The mother-daughter pair — who are only six years apart in real life — share a complicated, recognizable connection that has Jane acting like the mother at times, and Xiomara trying to compensate for her own poor choices by going overboard in protecting Jane as an adult. Navedo is also great anytime she shares the screen with Camil, who is easily the funniest character on the show. Camil could’ve made Rogelio a vain, one-dimensional clown, but instead decides to play him as a man who simply loves too hard. And Rogelio happens to love Jane (and Xiomara) almost as much as he loves himself. Guest stars include Cheech Marin (as a potential love interest for Alba), Jane Seymour (as the head of a writing workshop) and an inevitable cameo by pop star Paulina Rubio (the idol of aspiring singer Xiomara).

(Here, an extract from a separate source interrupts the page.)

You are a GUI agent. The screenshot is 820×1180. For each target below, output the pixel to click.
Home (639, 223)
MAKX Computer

Jane the Virgin: The Complete First Season features all 22 episodes on five discs. Each disc contains deleted scenes, and Disc 5 also includes a gag reel, and a pair of fun featurettes: “Immaculate Creation” examines the show’s genesis (with an assist from the show’s cheeky Narrator) and “Getting to Know the Cast of Jane the Virgin” reveals the actors’ hidden talents. (Gina Rodriguez can beat box and…Abuela Alba speaks perfect English?!)
I wasn’t even a little surprised to find that, in addition to the arrival of Jane’s baby, season 1 ended with a flurry of cliffhangers. There was a surprise pregnancy, and Petra got her hands on something that could rock Jane and Rafael’s world. How will it all turn out? “I’d love to tell you, but it will have to be later because this brings us to the end of part 1.” (Fans can take comfort in the fact that season 2 is set to premiere Oct. 12.)